[YUNIKORN-1697][core] Make namespace annotation to support max applications update. (#927)
fix golint
Address new comments
Fix test
fix logic
Increase test coverage
Split testing
Fix unit test
fix
increase coverage
Merge remote-tracking branch 'upstream/master' into YUNIKORN-1697
Add test coverage
Address new comments
Merge remote-tracking branch 'upstream/master' into YUNIKORN-1697
Address new comments
Merge remote-tracking branch 'upstream/master' into YUNIKORN-1697
Closes: #927
Signed-off-by: qzhu <qzhu@cloudera.com>
diff --git a/pkg/scheduler/objects/application.go b/pkg/scheduler/objects/application.go
index 504b6b0..350abf3 100644
--- a/pkg/scheduler/objects/application.go
+++ b/pkg/scheduler/objects/application.go
@@ -22,6 +22,7 @@
"context"
"fmt"
"math"
+ "strconv"
"strings"
"sync"
"time"
@@ -2157,6 +2158,23 @@
return sa.getResourceFromTags(siCommon.AppTagNamespaceResourceQuota)
}
+// GetMaxApps returns the max apps that is set in the application tags
+func (sa *Application) GetMaxApps() uint64 {
+ return sa.getUint64Tag(siCommon.AppTagNamespaceResourceMaxApps)
+}
+
+func (sa *Application) getUint64Tag(tag string) uint64 {
+ uintValue, err := strconv.ParseUint(sa.GetTag(tag), 10, 64)
+ if err != nil {
+ log.Log(log.SchedApplication).Warn("application tag conversion failure",
+ zap.String("tag", tag),
+ zap.String("json string", sa.GetTag(tag)),
+ zap.Error(err))
+ return 0
+ }
+ return uintValue
+}
+
func (sa *Application) getResourceFromTags(tag string) *resources.Resource {
value := sa.GetTag(tag)
if value == "" {
diff --git a/pkg/scheduler/objects/application_test.go b/pkg/scheduler/objects/application_test.go
index 3d2008f..9dfcdc5 100644
--- a/pkg/scheduler/objects/application_test.go
+++ b/pkg/scheduler/objects/application_test.go
@@ -108,46 +108,120 @@
assert.Assert(t, app.IsNew(), "new application must be in new state")

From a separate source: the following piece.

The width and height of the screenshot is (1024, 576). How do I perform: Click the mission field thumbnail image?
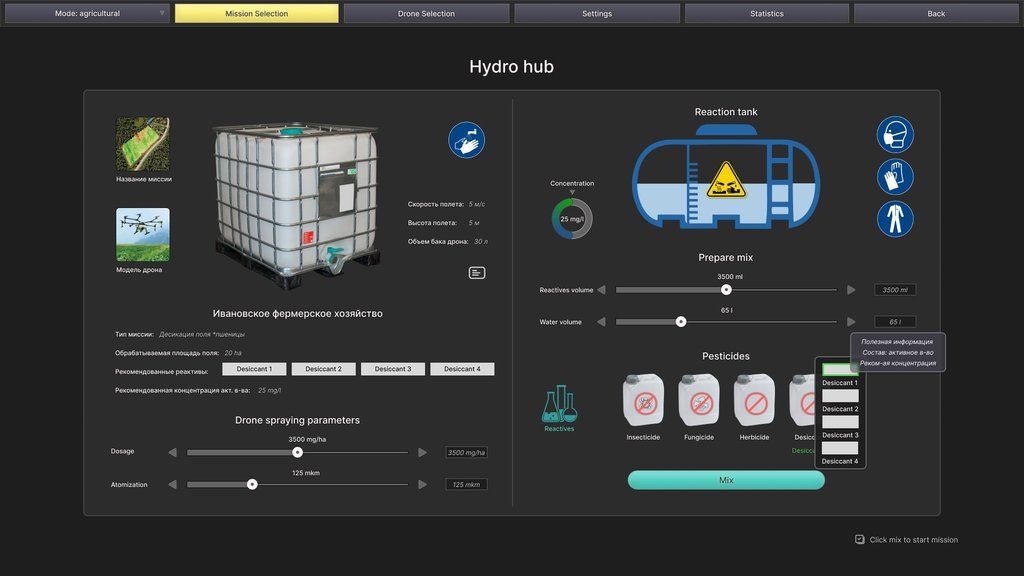[x=142, y=144]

assert.Equal(t, app.execTimeout, defaultPlaceholderTimeout, "no timeout passed in should be modified default")
assert.Assert(t, resources.Equals(app.placeholderAsk, res), "placeholder ask not set as expected")
+}
+func TestNewApplicationWithAnnotationUpdate(t *testing.T) {
+ user := security.UserGroup{
+ User: "testuser",
+ Groups: []string{},
+ }
// valid tags
- siApp = &si.AddApplicationRequest{}
+ siApp := &si.AddApplicationRequest{}
siApp.Tags = map[string]string{
siCommon.AppTagNamespaceResourceQuota: "{\"resources\":{\"validMaxRes\":{\"value\":11}}}",
siCommon.AppTagNamespaceResourceGuaranteed: "{\"resources\":{\"validGuaranteed\":{\"value\":22}}}",
+ siCommon.AppTagNamespaceResourceMaxApps: "33",
}
- app = NewApplication(siApp, user, nil, "")
+
+ app := NewApplication(siApp, user, nil, "")
+
guaranteed := app.GetGuaranteedResource()
maxResource := app.GetMaxResource()
+ maxApps := app.GetMaxApps()
assert.Assert(t, guaranteed != nil, "guaranteed resource has not been set")

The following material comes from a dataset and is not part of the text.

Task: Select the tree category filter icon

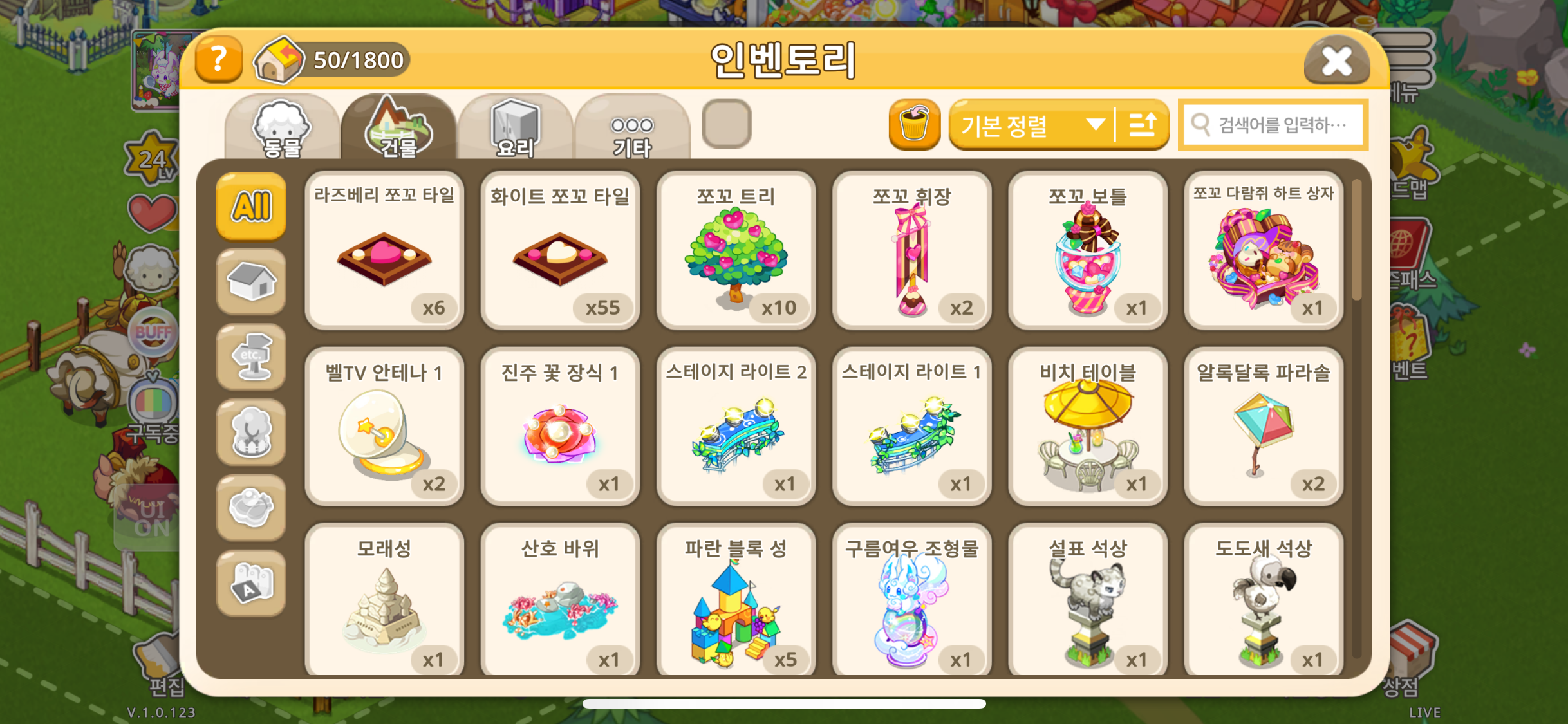Action: coord(251,432)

assert.Equal(t, 1, len(guaranteed.Resources), "more than one resource has been set")
assert.Equal(t, resources.Quantity(22), guaranteed.Resources["validGuaranteed"])
assert.Assert(t, maxResource != nil, "maximum resource has not been set")

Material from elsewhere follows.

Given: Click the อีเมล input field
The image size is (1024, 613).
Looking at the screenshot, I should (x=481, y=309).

assert.Equal(t, 1, len(maxResource.Resources), "more than one resource has been set")
assert.Equal(t, resources.Quantity(11), maxResource.Resources["validMaxRes"], "maximum resource is incorrect")
+ assert.Assert(t, maxApps != 0, "maximum apps has not been set or incorrect")
+ assert.Equal(t, uint64(33), maxApps, "maximum apps is incorrect")
+
+ // valid tags without max apps
+ siApp = &si.AddApplicationRequest{}
+ siApp.Tags = map[string]string{
+ siCommon.AppTagNamespaceResourceQuota: "{\"resources\":{\"validMaxRes\":{\"value\":11}}}",
+ siCommon.AppTagNamespaceResourceGuaranteed: "{\"resources\":{\"validGuaranteed\":{\"value\":22}}}",
+ }
+ app = NewApplication(siApp, user, nil, "")
+ guaranteed = app.GetGuaranteedResource()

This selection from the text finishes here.